More than just a condiment, this spicy herb is among the world’s favorites for flavor and health.


| October/November 2007



Mr. Mustard

Barry Levenson, curator of the Mount Horeb Mustard Museum, stirs up interest in his favorite flavor.

Recipes:

I don’t know exactly when my fascination with mustard began. Maybe it started with the Clue board game I played as a child. (Was the villain Colonel Mustard in the ballroom with the candlestick?)

Something about the word and the way mustard tasted on hot dogs and hamburgers held my interest and as I grew older, I found myself inextricably attracted to the pungent spice. I dabbed it on baked potatoes, spread it on fish and added it to marinades. Mustard powder found its way into my spice rubs, vegetable sautés, chicken and roasts.
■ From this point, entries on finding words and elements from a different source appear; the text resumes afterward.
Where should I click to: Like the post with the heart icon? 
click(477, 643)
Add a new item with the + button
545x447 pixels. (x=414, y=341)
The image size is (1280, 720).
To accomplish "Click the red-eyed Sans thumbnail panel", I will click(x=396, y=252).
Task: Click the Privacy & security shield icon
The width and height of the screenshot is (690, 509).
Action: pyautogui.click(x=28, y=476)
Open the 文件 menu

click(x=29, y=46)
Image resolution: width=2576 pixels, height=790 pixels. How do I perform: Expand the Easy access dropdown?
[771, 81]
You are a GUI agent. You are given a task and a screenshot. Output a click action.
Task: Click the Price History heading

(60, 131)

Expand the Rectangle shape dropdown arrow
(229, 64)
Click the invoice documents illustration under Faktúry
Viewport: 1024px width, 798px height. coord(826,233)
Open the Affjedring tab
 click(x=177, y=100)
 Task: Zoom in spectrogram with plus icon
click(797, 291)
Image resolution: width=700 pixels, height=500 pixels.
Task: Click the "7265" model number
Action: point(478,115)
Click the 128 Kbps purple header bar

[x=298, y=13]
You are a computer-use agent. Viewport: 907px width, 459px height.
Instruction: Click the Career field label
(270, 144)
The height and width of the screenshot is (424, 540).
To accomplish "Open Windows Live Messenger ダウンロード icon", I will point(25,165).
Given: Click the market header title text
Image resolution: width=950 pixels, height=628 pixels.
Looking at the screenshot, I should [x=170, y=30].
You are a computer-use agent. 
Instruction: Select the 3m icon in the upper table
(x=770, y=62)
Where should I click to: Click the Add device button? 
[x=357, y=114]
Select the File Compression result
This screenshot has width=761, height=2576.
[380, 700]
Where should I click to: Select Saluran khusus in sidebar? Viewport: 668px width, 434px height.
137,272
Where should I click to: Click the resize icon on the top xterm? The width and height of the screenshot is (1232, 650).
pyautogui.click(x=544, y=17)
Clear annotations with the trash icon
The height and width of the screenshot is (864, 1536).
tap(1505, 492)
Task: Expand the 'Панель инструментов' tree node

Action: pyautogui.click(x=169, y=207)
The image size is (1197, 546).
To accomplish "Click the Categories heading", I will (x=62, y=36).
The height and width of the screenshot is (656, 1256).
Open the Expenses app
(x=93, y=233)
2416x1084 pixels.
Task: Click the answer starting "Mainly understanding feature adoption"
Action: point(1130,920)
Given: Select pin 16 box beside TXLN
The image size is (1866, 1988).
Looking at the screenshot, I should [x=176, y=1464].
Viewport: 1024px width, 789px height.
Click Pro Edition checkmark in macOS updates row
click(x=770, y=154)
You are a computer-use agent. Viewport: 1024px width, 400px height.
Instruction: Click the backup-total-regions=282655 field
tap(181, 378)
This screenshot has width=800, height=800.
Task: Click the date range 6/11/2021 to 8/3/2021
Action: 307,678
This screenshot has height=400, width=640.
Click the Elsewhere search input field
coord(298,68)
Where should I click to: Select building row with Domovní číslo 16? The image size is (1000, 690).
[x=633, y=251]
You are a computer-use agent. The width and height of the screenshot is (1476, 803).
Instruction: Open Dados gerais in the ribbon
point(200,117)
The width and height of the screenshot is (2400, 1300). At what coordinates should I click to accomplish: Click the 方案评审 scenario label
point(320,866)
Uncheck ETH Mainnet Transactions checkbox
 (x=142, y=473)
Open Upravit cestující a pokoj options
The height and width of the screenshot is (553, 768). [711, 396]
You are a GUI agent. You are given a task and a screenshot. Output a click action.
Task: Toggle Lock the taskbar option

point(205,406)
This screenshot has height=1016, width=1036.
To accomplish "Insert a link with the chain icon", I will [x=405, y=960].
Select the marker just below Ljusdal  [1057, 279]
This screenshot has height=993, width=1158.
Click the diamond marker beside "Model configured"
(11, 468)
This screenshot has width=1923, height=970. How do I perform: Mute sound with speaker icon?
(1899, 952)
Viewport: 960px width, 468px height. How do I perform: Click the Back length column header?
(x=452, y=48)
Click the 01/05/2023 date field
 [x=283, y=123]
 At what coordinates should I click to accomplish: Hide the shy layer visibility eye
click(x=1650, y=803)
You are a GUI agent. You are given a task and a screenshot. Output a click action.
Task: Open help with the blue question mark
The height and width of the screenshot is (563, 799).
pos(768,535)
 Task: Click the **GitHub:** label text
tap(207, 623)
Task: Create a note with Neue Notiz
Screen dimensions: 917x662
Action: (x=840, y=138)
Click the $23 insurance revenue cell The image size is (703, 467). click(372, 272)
A little mustard can work a lot of magic, I discovered. It enhances the flavor of so many foods in subtle ways while adding almost no calories. Just a few seeds or a bit of powder can transform a mundane meal into something extraordinary.

The Origins of Mustard

You might recognize mustard’s familiar zip in some of its relatives. Mustard is a member of the brassica clan, which makes it a kissing cousin to cabbage, broccoli and radishes. Three main species are used for cooking. White- or yellow-seeded Sinapis alba, formerly known as Brassica hirta, is believed to be native to the Meditteranean region. Brown-seeded B. juncea probably originated in northwest India, and black-seeded B. nigra is native to the Middle East and Asia Minor. All three have naturalized throughout most of North America.

Food historians think mustard was first cultivated in India around 3000 B.C., and ancient Romans brought the seeds to Gaul. The plant was highly valued in Biblical times: Matthew 13:31 compares a grain of mustard to the kingdom of heaven.